**PROBLEM TO SOLVE:** Take the lines below between the one holding "S'abonner (159, 2001)" and the one holding "S'inscrire (69, 1177)", inclusive, and copy them exactly. Add nothing.

**Entries taken from a collection:**

=== Begin Enclosure ===

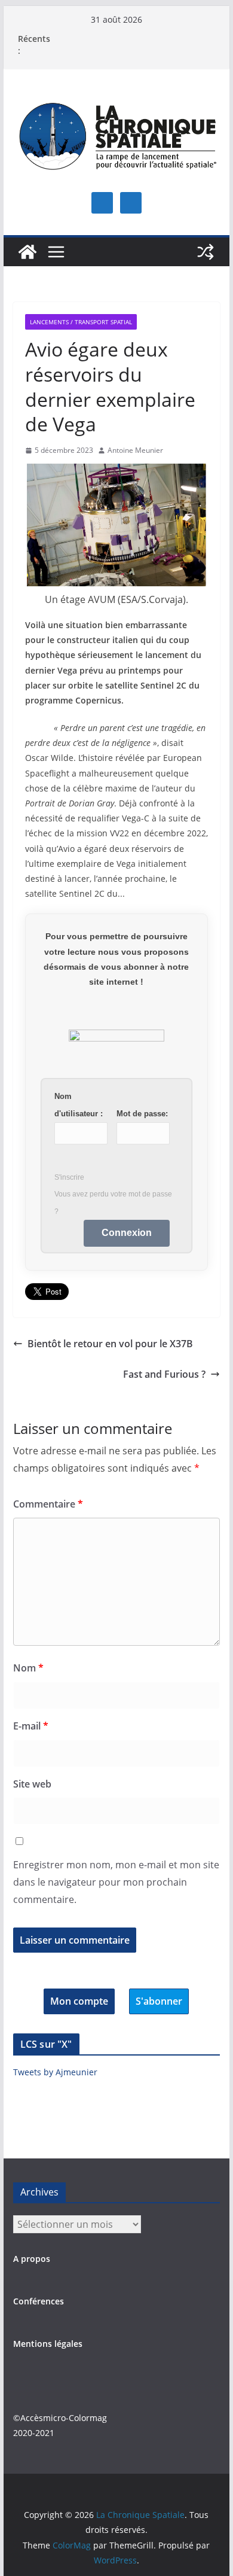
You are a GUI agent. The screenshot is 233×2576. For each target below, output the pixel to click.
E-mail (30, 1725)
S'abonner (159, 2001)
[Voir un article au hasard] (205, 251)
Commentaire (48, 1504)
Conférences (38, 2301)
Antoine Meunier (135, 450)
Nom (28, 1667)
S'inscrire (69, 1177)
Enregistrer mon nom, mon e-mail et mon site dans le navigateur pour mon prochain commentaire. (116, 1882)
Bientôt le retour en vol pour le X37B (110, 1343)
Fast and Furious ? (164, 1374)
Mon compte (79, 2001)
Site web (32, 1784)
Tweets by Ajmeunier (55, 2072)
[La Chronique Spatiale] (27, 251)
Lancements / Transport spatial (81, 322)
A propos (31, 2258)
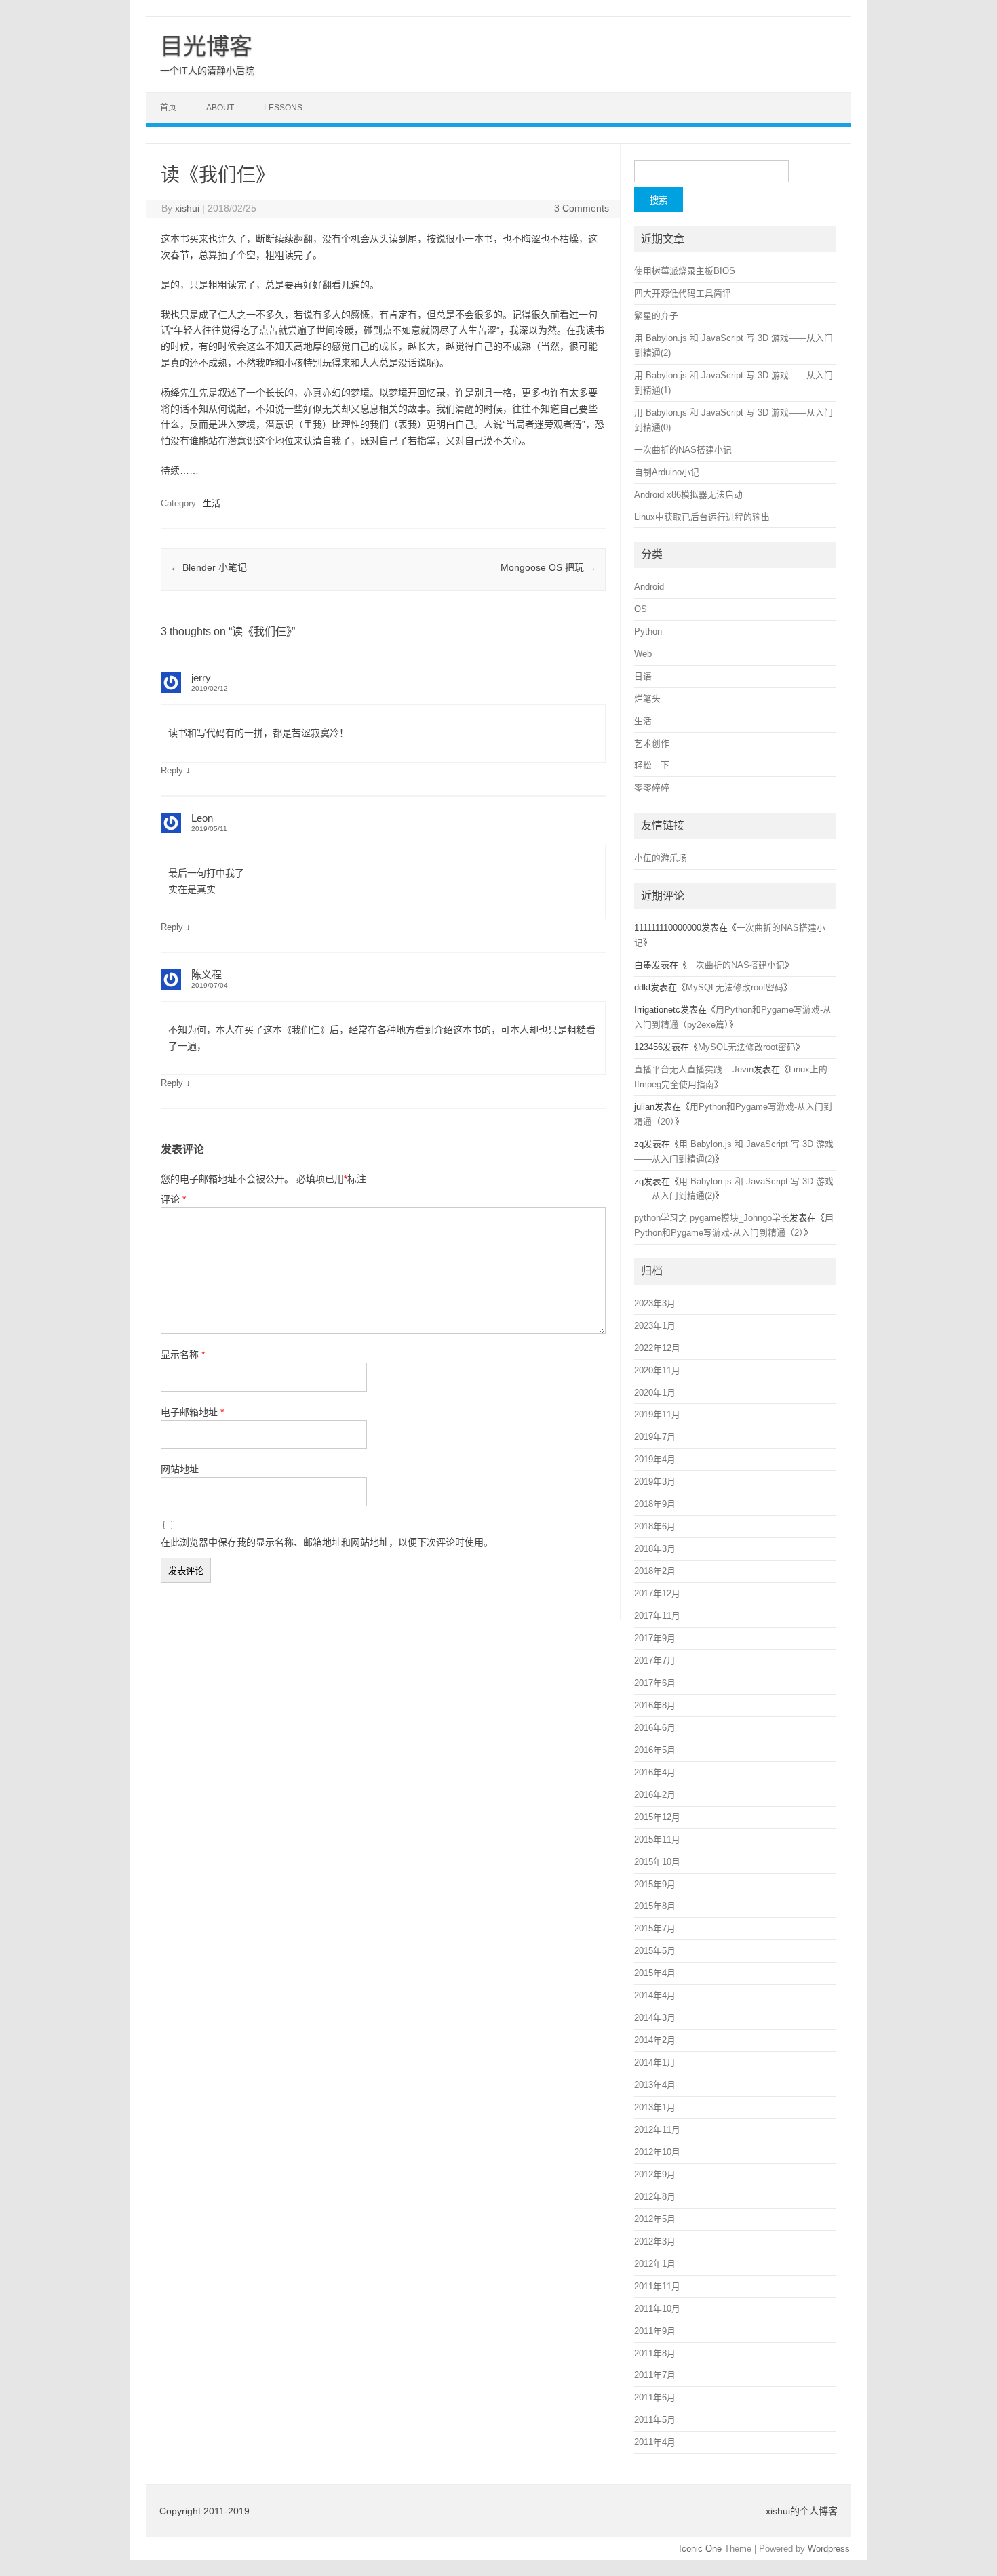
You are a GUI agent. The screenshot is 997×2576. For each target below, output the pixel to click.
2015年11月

=== End Enclosure ===
=== Begin Enclosure ===

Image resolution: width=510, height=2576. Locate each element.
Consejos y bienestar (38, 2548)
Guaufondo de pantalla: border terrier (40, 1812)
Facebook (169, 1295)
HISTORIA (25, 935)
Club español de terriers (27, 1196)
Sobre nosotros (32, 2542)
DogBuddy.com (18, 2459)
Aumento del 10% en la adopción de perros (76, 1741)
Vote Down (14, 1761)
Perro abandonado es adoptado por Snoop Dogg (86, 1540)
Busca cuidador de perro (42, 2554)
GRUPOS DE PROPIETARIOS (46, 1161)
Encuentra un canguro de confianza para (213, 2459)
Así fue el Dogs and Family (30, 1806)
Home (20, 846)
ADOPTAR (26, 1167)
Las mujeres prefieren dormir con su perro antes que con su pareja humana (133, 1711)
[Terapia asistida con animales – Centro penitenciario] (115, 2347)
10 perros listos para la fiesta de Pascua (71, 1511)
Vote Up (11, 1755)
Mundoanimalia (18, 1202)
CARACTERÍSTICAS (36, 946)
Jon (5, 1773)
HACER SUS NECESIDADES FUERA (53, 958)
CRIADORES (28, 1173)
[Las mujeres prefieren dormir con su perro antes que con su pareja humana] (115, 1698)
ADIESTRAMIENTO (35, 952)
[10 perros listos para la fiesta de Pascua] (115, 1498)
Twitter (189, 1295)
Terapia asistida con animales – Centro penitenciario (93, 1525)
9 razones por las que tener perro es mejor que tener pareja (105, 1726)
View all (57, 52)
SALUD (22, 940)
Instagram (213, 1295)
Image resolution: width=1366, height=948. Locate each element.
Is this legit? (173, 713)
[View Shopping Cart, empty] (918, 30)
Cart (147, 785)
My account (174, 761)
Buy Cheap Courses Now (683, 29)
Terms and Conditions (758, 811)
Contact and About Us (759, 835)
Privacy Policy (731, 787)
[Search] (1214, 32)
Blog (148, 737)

=== End Enclosure ===
=== Begin Enclosure ===

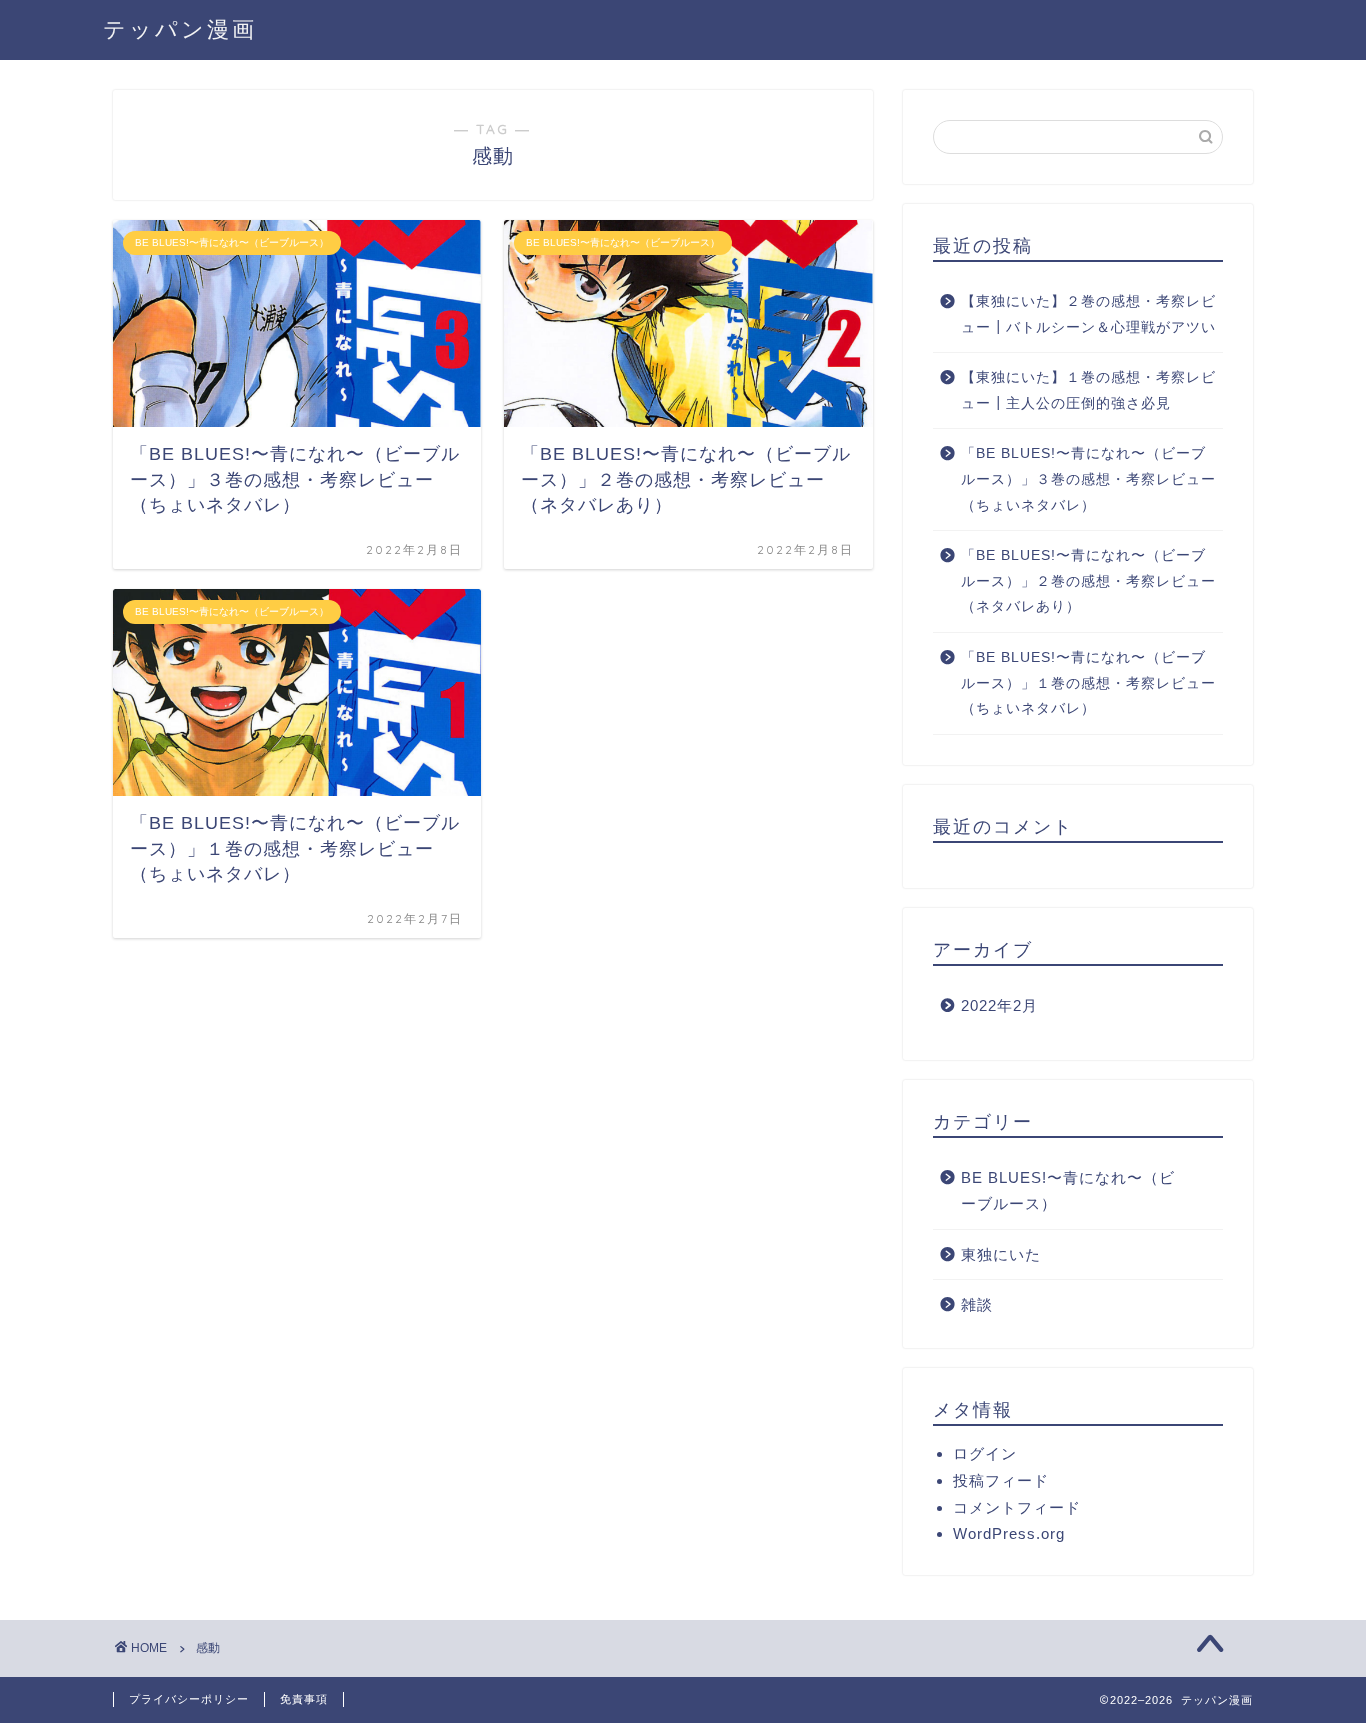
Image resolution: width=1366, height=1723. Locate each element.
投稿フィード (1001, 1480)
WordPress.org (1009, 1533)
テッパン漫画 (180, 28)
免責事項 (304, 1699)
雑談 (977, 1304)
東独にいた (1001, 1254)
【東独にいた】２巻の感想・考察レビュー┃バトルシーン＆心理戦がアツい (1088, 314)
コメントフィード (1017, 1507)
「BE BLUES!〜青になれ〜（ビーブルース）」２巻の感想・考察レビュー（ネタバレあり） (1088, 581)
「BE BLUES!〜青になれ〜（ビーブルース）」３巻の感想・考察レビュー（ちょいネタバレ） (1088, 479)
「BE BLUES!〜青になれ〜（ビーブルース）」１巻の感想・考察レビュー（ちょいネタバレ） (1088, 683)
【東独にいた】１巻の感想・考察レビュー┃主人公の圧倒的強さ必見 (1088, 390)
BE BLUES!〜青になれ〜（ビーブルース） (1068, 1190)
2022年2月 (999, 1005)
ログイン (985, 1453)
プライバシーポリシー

=== End Enclosure ===

**ANSWER FOR THE TASK:**
S'abonner (159, 2001)
[Voir un article au hasard] (205, 251)
Commentaire (48, 1504)
Conférences (38, 2301)
Antoine Meunier (135, 450)
Nom (28, 1667)
S'inscrire (69, 1177)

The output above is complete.